*** Block opens ***

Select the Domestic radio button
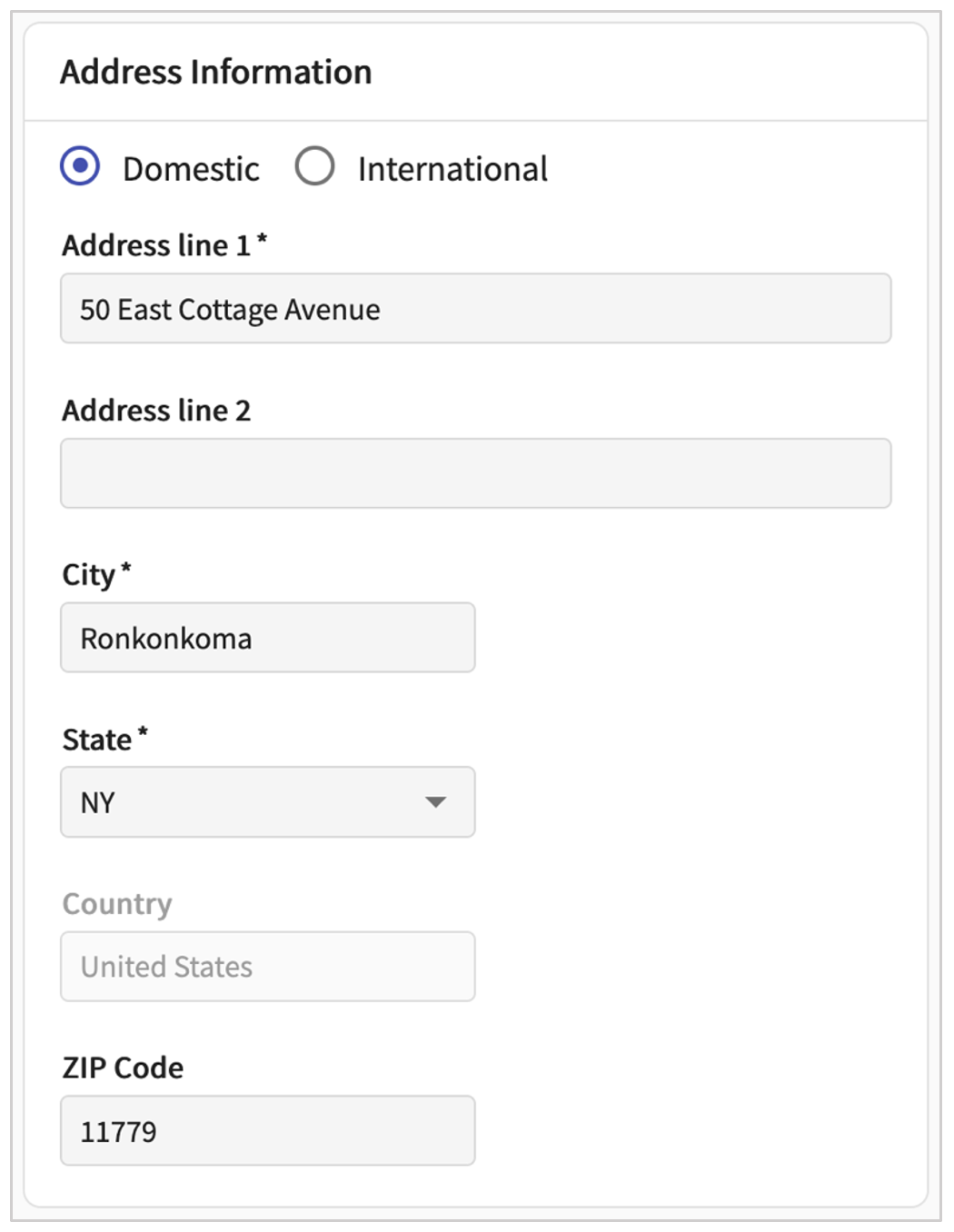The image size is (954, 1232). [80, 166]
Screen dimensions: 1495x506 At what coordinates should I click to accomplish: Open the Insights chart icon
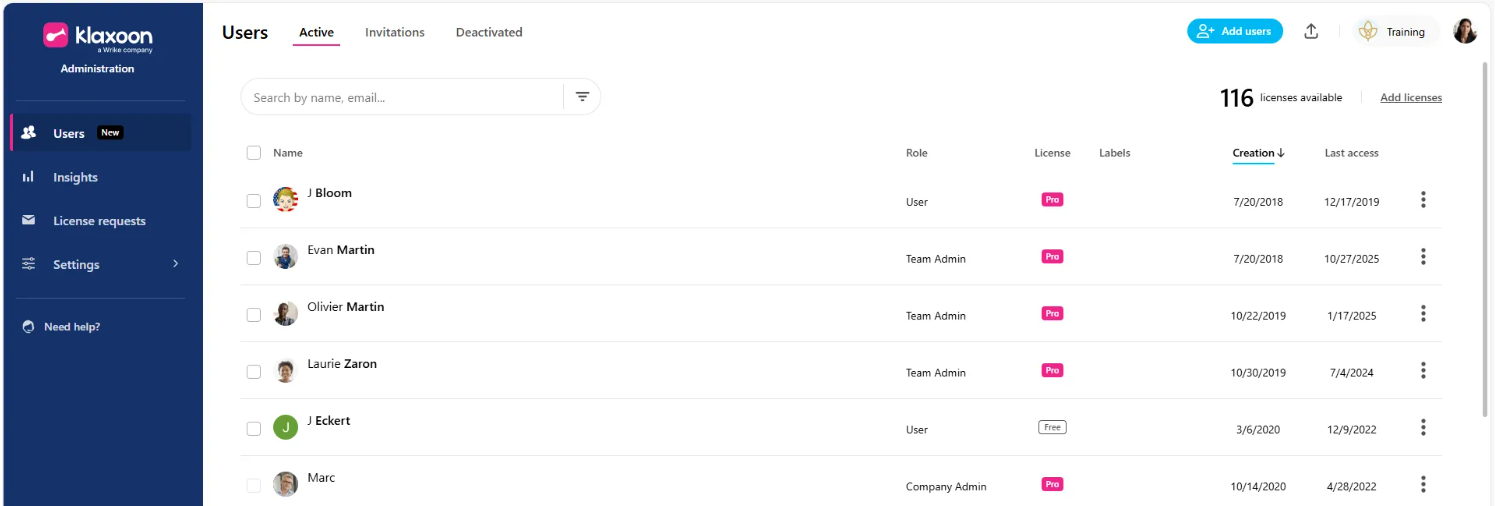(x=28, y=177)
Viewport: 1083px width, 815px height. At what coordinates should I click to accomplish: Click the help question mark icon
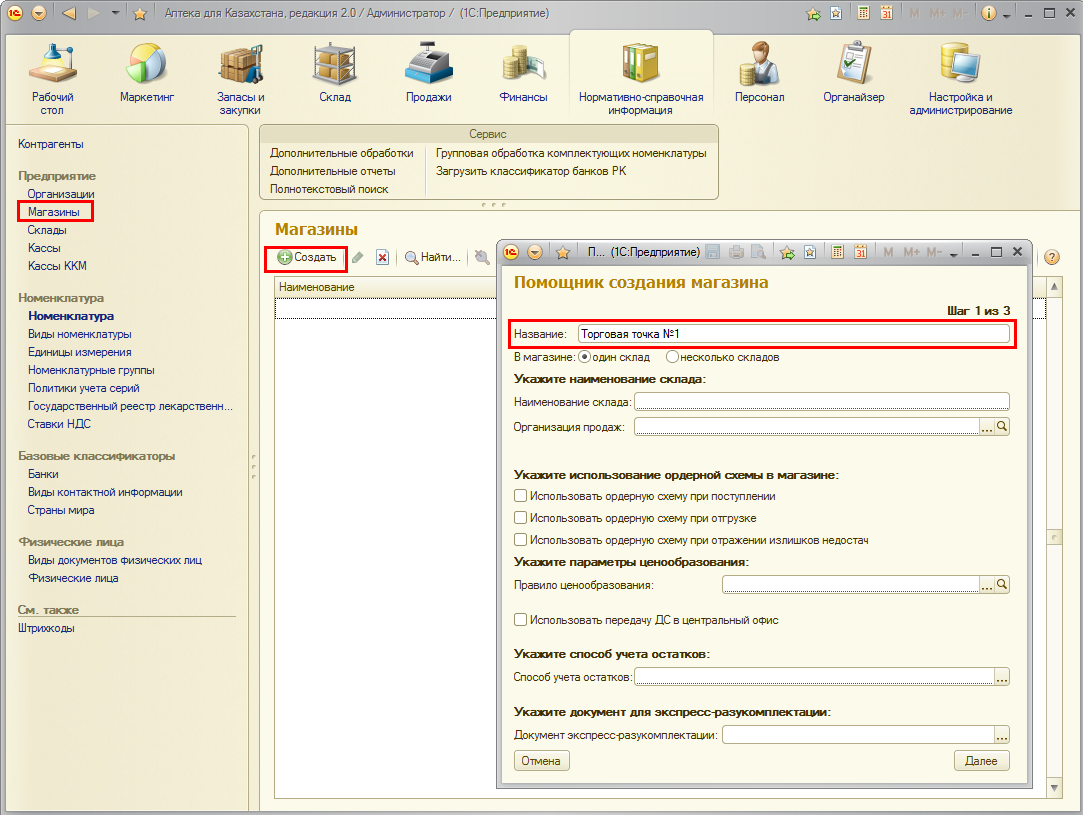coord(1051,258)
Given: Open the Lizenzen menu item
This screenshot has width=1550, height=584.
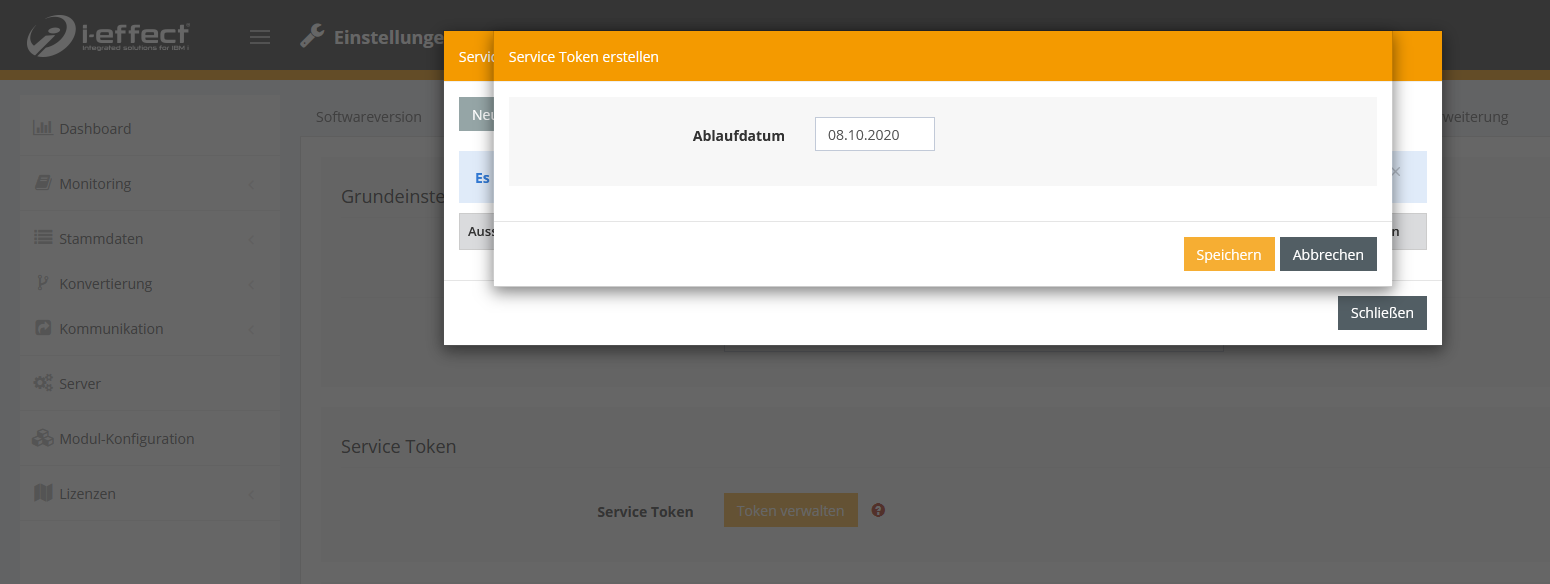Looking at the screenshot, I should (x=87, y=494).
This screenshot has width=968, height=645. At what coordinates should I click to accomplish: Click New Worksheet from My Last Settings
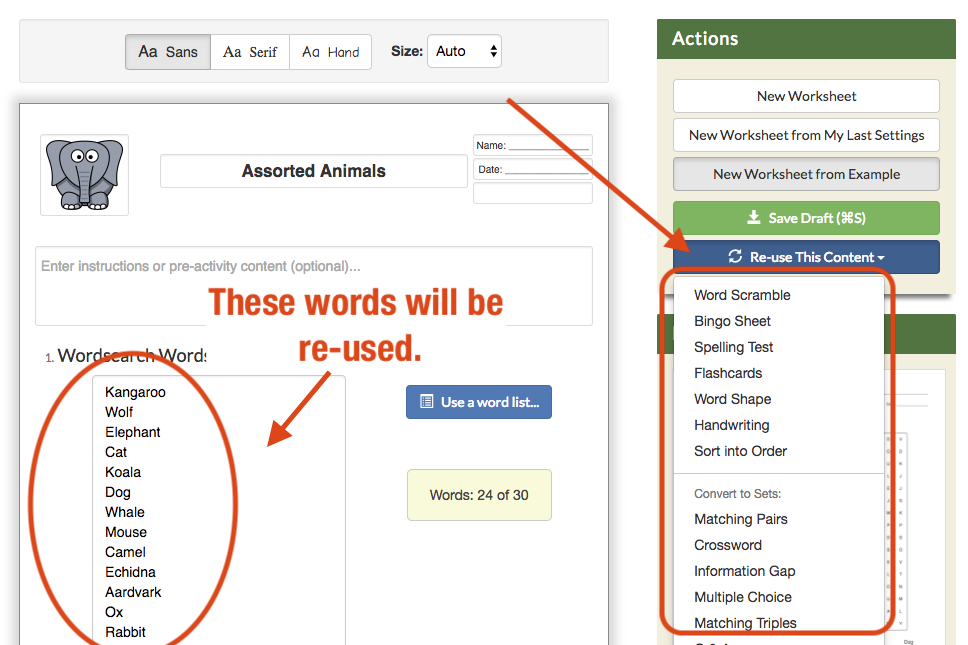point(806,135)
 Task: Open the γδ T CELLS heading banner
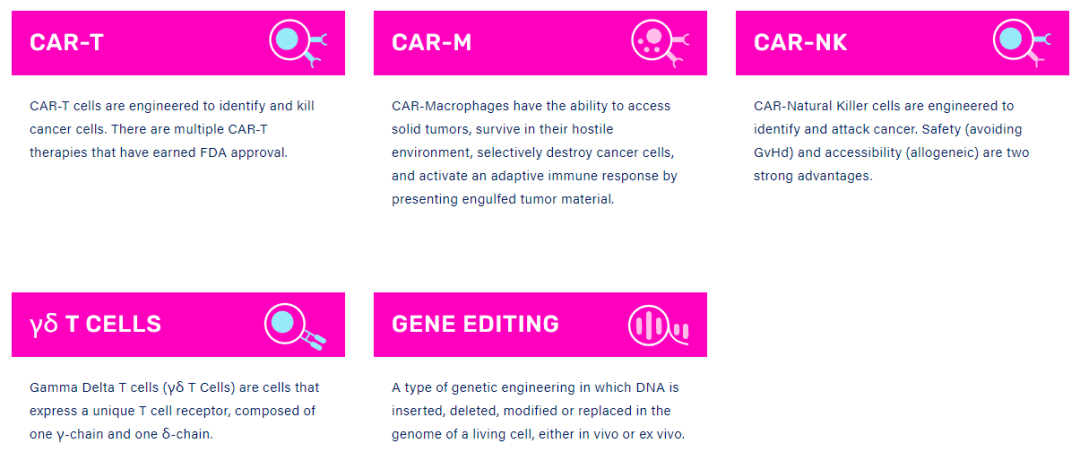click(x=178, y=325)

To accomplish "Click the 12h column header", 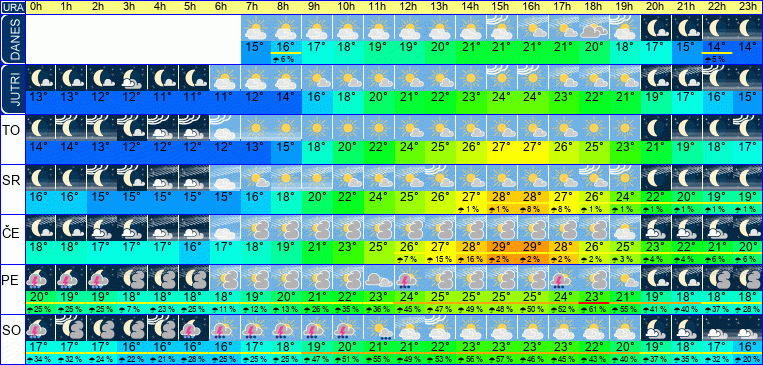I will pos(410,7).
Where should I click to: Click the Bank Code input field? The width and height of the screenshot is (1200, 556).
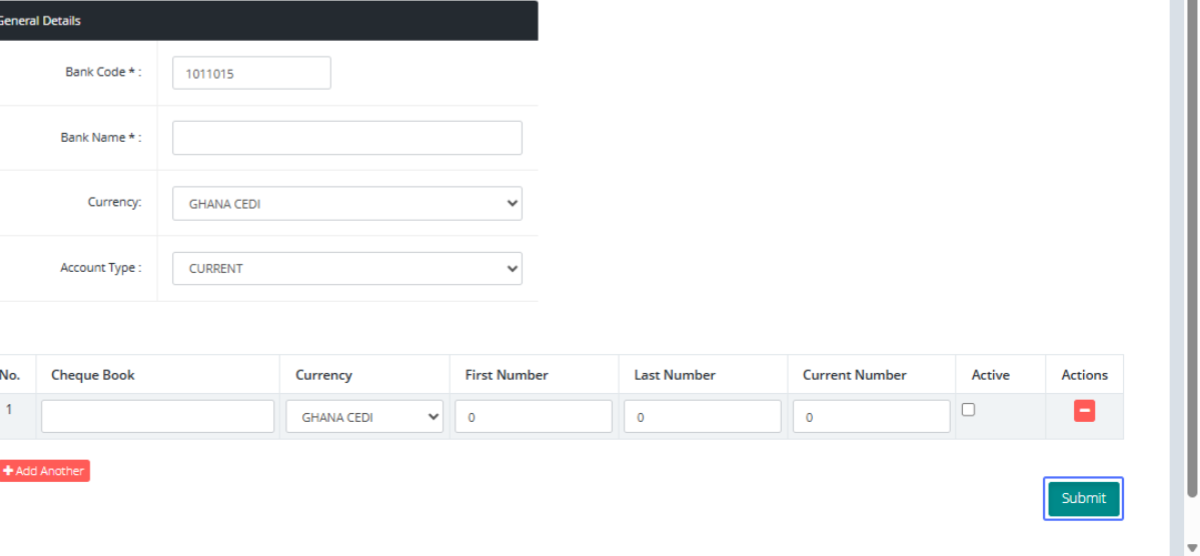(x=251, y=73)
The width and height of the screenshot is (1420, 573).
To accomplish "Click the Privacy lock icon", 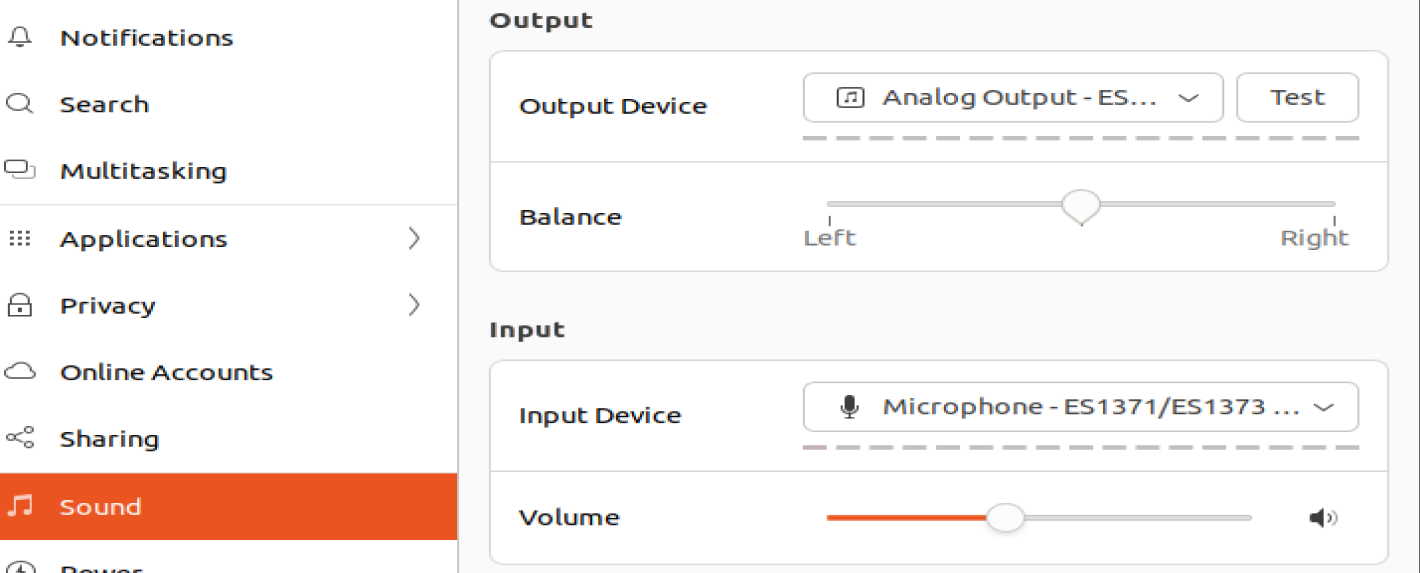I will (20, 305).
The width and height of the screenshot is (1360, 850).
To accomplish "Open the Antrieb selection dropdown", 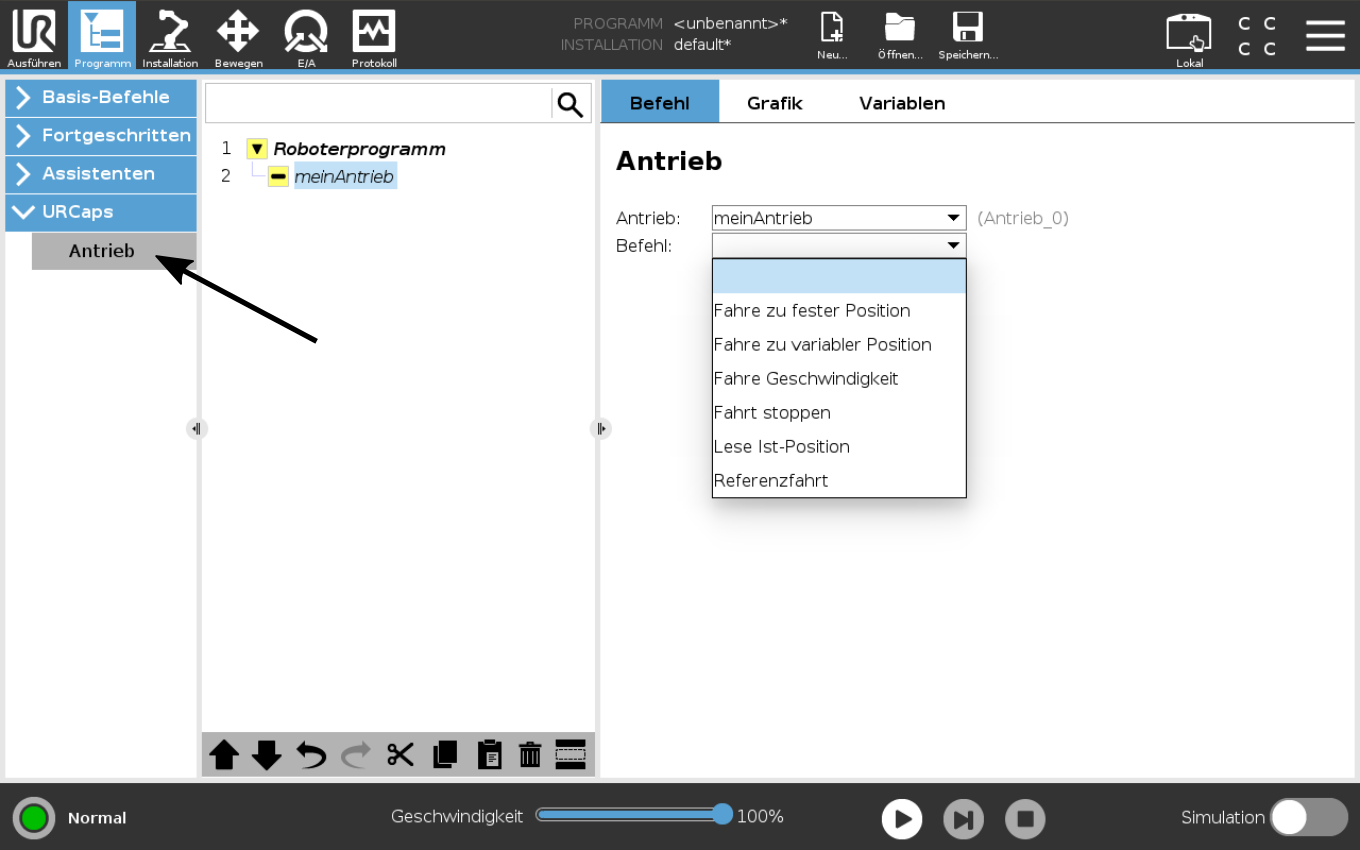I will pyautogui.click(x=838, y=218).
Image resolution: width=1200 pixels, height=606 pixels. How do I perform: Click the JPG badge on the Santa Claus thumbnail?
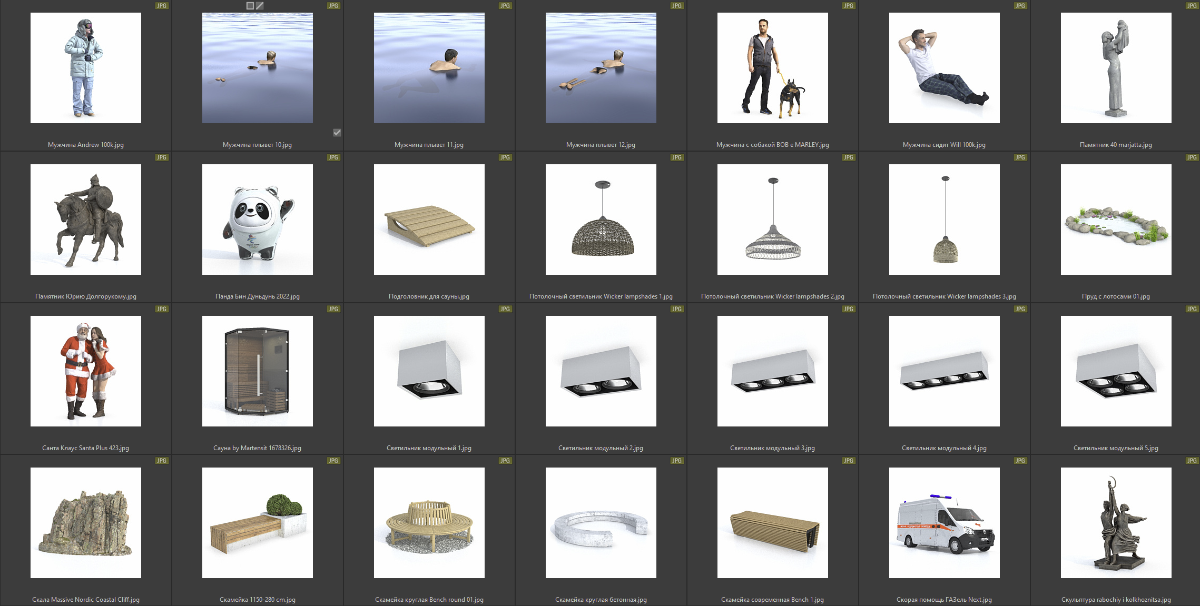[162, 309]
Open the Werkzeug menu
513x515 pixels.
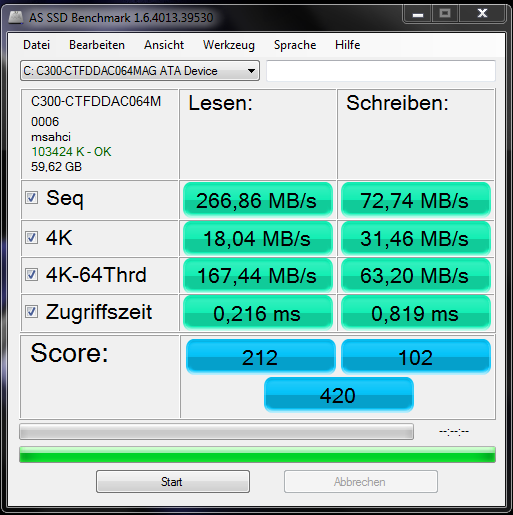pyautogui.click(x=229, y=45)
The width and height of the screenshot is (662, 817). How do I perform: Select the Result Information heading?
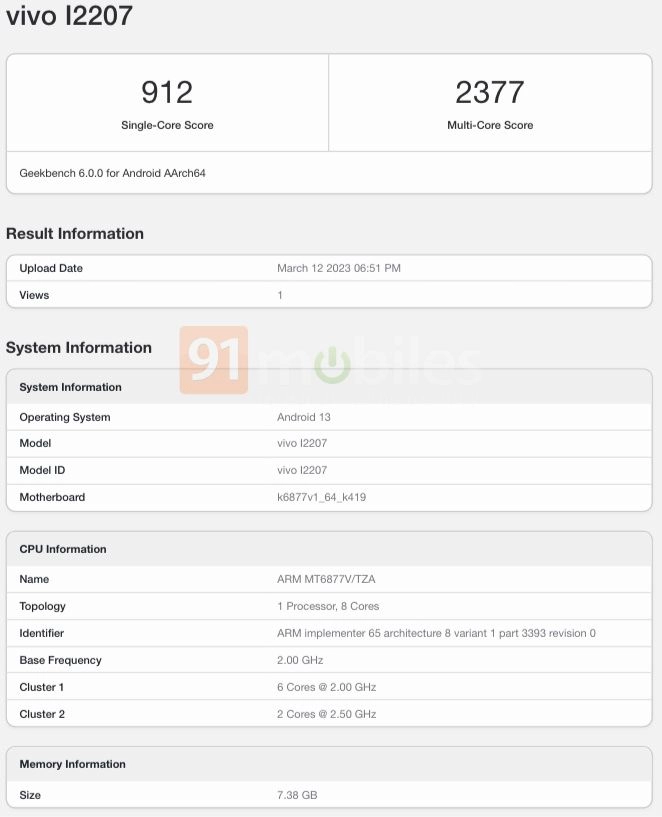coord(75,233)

*** Block closes ***

> Task: Write out the lines of the material above exactly, from its first line through the line that contains "Given: Open the Lizenzen menu item", so that no picture appears in the copy.

> Written reply:
Select the Domestic radio button
The image size is (954, 1232). [80, 166]
Screen dimensions: 1495x506 At what coordinates should I click to accomplish: Open the Insights chart icon
(x=28, y=177)
Viewport: 1083px width, 815px height. At what coordinates should I click to accomplish: Click the help question mark icon
coord(1051,258)
Given: Open the Lizenzen menu item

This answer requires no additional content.